Tell us what’s happening:
Describe your issue in detail here.
I can pass the test with a For Loop, but I can’t pass the test using the forEach method…
… the test is updated but the newest tutorial I can find is from 2020. It’s now almost 2024… I’m going to use the for loop to pass the test; as it is day 4 for me on this test. Hoping a new video or update to the Code Camp Challenge. here is the code that won’t pass the test.
Array.prototype.myMap = function(callback) {
const newArray = [];
// Only change code below this line
this.forEach(individualElement => {
newArray.push(callback(individualElement));
});
// Only change code above this line
return newArray;
};
Your code so far
Array.prototype.myMap = function(callback) {
const newArray = [];
// Only change code below this line
forEach(individualElement =>{
newArray.push(callback(individualElement));
})
// Only change code above this line
return newArray;
};
Your browser information:
User Agent is: Mozilla/5.0 (Windows NT 10.0; Win64; x64) AppleWebKit/537.36 (KHTML, like Gecko) Chrome/114.0.0.0 Safari/537.36
Challenge: Functional Programming - Implement map on a Prototype
I do understand that; but the test no longer provides an opening Array… the older version of the test does.
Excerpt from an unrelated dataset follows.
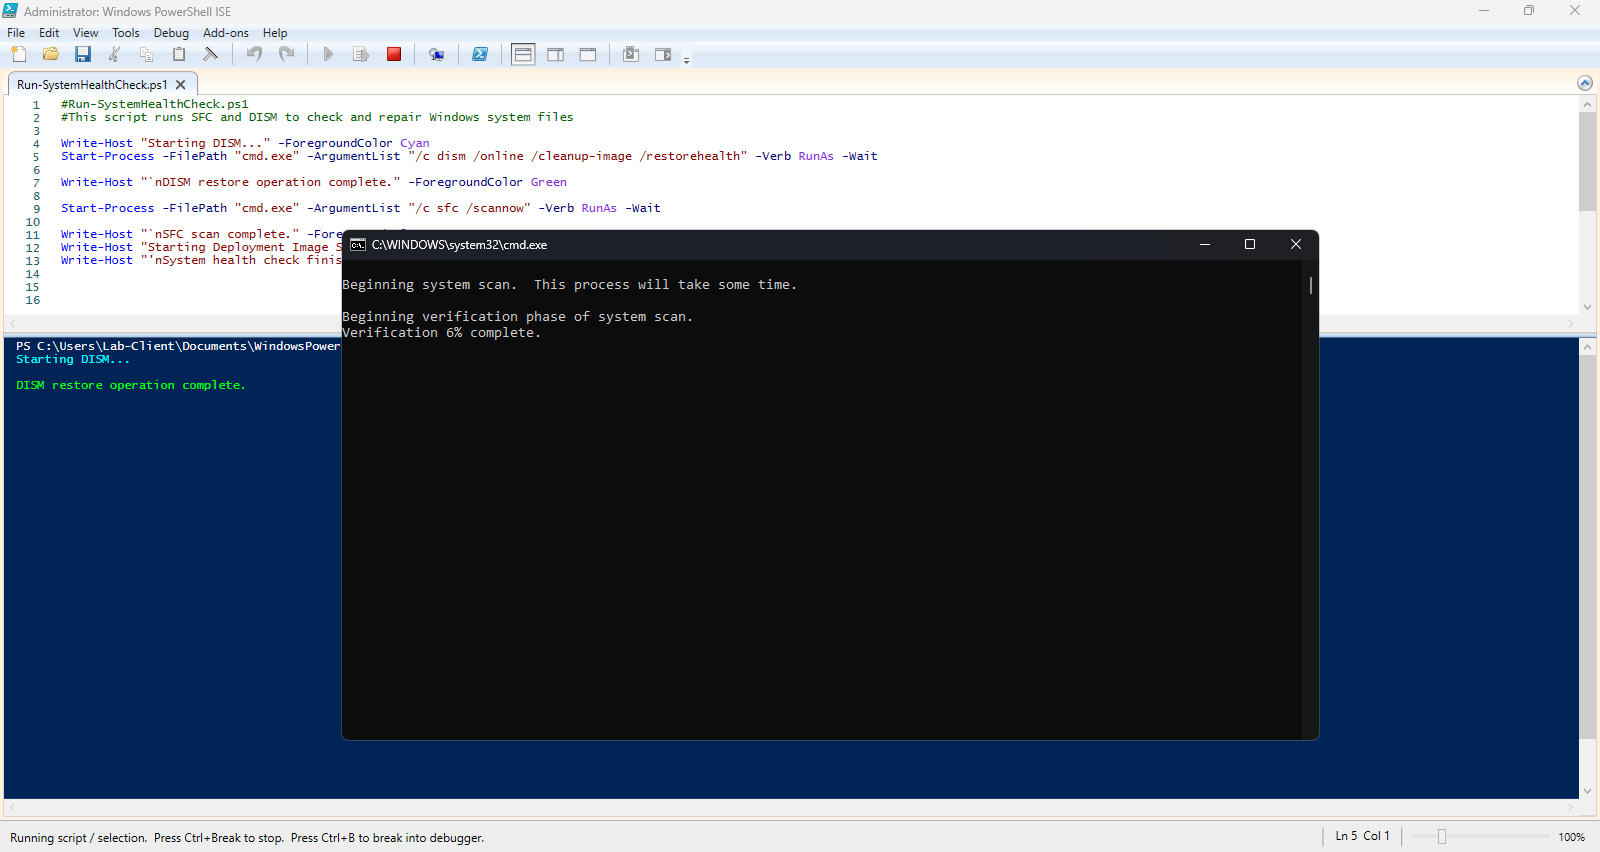Paste using the clipboard toolbar icon
This screenshot has width=1600, height=852.
(x=179, y=54)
Not sure why I could pass with the For Loop but not the forEach seeing how both require an array to iterate over.
Don’t worry about copying somebody else’s code. Reading somebody else’s code is a different skill than writing your own code. Reading code is important but it doesn’t teach you how to write code.
I have been reading the same reference article you posted. Thank You Jeremy! I can’t tell you how grateful I am for your help.
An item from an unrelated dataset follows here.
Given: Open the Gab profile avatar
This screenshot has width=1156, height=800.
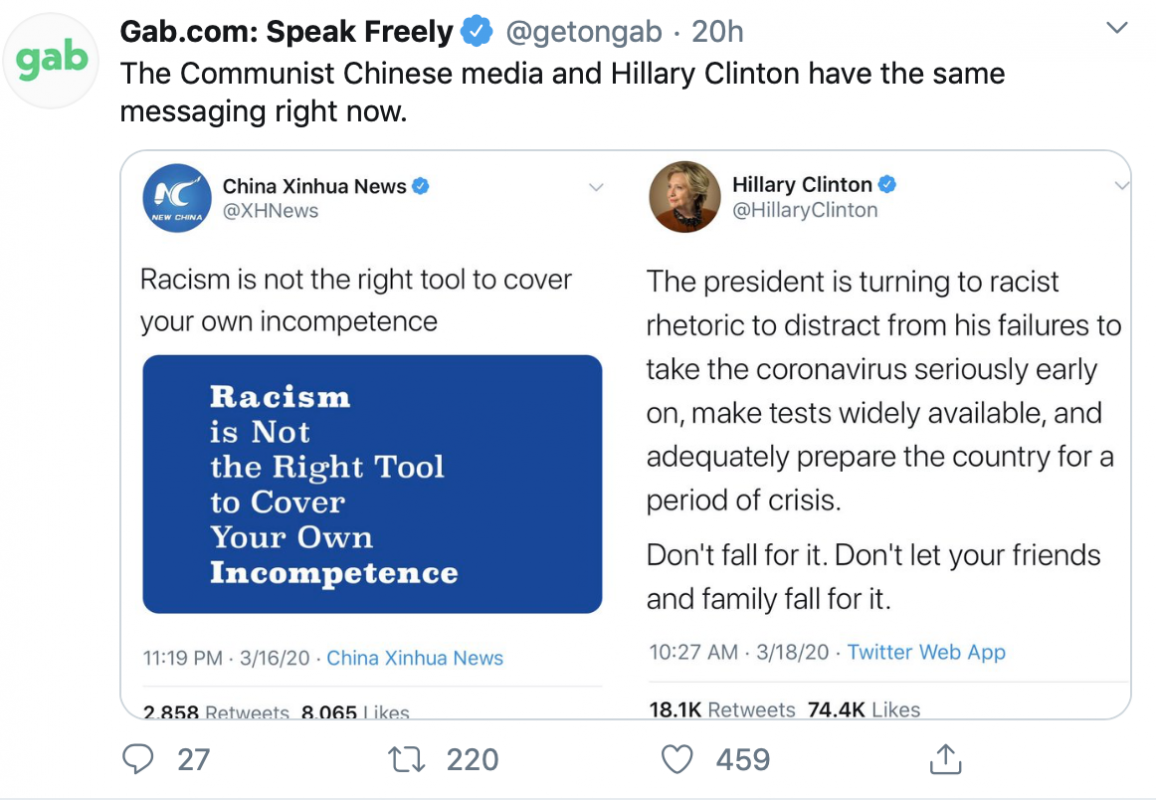Looking at the screenshot, I should click(x=51, y=59).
I am taking a lunch break.
I do understand that we are talking about (this element) and (this index) and (this Obects instance) …
… in a for loop I just type this[i], i, this in the loop
but in a forEach( ) I’m seeing words like, element, index and the most confusing , originalArr … I know javascript recognizes this and [i] an i , but does this mean that Element Index and originalArr are going to be the standard for a forEach?
need to see it applied in a practical usage … totally kicking my butt
You could use similar words in both loops. Here is your for-loop code written with different words:
Array.prototype.myMap = function(callback) {
const newArray = [];
// Only change code below this line
const originalArray = this;
for (let index = 0; index < originalArray.length; index++) {
const element = originalArray[index];
newArray.push(callback(element, index, originalArray));
}
// Only change code above this line
return newArray;
};
There is no special meaning to the exact words (except for this). You should pick words for the variable names that explain what they are, but the words you pick don’t make the code behave differently.